**REQUIREMENT**
Go through the data line by line. Copy each one holding the string "beside".

Saved entries

• • • • • • •

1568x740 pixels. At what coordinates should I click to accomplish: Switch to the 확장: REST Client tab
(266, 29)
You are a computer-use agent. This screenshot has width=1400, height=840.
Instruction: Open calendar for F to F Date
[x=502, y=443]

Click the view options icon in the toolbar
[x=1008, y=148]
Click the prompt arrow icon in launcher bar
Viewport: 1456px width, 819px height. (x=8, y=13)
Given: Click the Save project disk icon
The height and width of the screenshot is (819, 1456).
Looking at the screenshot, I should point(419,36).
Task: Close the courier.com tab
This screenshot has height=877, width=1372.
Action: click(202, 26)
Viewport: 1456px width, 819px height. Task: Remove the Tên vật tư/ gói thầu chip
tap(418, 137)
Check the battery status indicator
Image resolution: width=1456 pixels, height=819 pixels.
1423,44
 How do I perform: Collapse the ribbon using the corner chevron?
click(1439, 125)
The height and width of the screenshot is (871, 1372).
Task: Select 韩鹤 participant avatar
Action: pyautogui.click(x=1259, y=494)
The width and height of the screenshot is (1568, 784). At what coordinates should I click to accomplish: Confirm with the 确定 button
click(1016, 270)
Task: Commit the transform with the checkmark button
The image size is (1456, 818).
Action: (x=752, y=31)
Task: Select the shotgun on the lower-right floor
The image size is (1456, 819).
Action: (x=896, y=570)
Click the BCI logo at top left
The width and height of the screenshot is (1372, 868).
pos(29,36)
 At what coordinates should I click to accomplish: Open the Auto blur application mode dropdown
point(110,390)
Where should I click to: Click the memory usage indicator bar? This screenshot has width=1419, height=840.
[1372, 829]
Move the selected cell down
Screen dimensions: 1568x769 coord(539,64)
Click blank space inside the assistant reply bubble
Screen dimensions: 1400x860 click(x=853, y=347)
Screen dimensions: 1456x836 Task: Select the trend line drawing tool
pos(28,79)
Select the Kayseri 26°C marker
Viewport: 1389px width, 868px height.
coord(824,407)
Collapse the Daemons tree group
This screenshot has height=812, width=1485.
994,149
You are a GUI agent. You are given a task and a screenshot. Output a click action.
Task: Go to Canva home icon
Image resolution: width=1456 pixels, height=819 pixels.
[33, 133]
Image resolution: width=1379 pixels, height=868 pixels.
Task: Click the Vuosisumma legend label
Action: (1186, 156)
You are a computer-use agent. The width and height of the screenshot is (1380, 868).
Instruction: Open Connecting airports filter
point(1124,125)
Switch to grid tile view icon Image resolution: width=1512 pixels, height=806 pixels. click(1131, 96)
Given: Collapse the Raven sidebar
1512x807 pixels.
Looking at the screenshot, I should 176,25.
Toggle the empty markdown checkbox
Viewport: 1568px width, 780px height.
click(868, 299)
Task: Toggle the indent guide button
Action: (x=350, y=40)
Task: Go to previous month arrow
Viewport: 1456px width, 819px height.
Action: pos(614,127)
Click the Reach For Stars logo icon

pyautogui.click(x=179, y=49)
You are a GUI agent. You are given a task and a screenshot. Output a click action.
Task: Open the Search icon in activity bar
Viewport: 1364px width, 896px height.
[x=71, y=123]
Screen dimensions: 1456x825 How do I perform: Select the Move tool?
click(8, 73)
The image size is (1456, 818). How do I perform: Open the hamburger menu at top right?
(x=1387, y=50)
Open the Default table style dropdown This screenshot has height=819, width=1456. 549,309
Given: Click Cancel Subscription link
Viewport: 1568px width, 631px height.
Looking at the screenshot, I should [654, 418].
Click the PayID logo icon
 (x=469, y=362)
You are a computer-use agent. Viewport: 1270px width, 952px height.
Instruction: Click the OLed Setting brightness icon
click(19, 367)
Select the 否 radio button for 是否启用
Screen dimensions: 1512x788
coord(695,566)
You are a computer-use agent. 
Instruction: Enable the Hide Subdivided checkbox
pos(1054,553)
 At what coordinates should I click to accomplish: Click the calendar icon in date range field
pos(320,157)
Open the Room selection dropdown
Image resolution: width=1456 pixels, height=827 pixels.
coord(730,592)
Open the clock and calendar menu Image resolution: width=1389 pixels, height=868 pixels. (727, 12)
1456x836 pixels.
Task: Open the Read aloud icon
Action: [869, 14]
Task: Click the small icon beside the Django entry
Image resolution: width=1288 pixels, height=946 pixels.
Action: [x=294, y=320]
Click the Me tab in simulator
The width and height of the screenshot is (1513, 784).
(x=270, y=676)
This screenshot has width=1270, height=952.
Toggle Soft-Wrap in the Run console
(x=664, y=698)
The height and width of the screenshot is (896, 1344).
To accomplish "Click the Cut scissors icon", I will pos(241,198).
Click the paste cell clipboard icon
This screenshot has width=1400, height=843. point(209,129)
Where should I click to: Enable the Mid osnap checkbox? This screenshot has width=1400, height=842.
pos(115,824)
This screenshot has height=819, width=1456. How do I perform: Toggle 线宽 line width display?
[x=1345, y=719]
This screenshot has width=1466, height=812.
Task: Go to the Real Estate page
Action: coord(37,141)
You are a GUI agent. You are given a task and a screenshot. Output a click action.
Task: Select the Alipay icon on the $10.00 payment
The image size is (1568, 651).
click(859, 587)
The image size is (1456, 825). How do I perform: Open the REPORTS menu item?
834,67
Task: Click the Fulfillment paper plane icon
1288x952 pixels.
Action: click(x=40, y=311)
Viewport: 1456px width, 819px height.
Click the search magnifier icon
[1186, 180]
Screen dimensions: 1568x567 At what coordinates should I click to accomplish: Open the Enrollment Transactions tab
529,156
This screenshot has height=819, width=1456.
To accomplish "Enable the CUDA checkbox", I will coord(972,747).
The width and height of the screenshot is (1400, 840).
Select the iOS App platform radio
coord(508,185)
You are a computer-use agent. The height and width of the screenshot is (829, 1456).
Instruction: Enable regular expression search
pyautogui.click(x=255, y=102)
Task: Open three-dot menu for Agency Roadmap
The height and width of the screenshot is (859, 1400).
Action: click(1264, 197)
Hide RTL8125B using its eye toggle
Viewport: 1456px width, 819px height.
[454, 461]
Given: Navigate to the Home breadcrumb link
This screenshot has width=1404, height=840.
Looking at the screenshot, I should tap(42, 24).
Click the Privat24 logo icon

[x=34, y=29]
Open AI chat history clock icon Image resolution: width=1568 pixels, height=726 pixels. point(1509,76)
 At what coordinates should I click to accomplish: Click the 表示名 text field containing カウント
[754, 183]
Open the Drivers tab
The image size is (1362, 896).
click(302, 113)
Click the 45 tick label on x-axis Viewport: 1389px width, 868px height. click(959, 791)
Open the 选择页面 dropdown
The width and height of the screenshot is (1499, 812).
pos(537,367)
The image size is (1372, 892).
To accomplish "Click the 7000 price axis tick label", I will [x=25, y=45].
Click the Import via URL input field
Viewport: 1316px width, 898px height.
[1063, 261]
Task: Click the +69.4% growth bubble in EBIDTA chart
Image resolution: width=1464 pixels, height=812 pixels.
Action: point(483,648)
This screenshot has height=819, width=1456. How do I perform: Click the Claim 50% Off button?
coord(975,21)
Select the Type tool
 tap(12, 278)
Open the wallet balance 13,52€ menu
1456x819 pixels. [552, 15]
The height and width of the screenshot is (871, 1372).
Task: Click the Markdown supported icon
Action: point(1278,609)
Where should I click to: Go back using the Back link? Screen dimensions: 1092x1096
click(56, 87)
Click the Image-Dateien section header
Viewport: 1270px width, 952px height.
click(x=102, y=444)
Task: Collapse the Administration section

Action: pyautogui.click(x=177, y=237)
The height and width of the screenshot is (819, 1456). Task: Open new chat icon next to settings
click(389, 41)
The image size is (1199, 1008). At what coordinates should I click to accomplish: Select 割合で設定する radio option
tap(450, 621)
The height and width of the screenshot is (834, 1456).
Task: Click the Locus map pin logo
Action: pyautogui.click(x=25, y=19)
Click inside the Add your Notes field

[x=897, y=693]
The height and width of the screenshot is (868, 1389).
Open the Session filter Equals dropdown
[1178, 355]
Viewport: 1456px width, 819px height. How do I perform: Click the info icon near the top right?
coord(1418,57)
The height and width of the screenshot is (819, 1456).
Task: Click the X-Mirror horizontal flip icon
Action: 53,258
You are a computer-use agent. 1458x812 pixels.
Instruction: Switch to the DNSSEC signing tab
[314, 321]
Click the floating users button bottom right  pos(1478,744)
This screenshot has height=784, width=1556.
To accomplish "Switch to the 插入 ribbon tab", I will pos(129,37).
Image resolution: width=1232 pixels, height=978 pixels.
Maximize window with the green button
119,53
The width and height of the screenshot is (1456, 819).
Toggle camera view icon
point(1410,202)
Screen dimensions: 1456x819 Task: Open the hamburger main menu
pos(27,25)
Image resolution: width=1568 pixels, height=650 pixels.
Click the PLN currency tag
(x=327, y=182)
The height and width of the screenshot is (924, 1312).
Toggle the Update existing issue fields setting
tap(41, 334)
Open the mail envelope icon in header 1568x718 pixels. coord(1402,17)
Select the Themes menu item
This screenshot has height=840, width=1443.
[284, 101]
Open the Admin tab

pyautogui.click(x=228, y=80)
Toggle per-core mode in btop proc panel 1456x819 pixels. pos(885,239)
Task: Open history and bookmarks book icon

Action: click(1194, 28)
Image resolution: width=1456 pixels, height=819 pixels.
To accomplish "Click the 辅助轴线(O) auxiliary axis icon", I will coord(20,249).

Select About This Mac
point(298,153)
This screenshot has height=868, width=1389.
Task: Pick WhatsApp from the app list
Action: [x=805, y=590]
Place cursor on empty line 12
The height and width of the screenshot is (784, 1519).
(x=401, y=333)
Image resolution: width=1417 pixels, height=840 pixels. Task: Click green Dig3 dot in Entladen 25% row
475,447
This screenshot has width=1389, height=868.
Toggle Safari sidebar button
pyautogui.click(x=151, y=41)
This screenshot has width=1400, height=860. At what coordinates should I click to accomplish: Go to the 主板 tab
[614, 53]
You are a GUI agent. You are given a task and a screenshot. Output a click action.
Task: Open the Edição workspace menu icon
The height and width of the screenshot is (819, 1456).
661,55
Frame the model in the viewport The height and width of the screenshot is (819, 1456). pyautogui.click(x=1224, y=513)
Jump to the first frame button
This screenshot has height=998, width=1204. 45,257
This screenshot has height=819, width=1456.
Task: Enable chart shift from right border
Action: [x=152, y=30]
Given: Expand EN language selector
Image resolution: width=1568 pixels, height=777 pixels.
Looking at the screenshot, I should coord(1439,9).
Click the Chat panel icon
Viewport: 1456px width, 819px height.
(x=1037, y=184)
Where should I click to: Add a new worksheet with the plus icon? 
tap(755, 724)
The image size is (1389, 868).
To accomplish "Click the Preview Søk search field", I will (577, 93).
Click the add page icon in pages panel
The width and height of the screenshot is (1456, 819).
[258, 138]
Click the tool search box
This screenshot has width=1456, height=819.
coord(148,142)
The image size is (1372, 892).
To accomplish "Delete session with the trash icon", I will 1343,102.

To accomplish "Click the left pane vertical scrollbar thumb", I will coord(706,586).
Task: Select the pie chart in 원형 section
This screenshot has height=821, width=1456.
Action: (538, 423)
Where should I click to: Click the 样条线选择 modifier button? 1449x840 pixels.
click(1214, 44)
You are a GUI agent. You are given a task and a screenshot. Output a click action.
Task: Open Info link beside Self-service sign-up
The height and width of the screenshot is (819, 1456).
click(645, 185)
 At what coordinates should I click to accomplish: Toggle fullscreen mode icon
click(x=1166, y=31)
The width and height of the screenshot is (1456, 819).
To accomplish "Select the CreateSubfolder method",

• • • • • • •

**EXERCISE ANSWER**
Task: Click the small icon beside the Django entry
Task: Open Info link beside Self-service sign-up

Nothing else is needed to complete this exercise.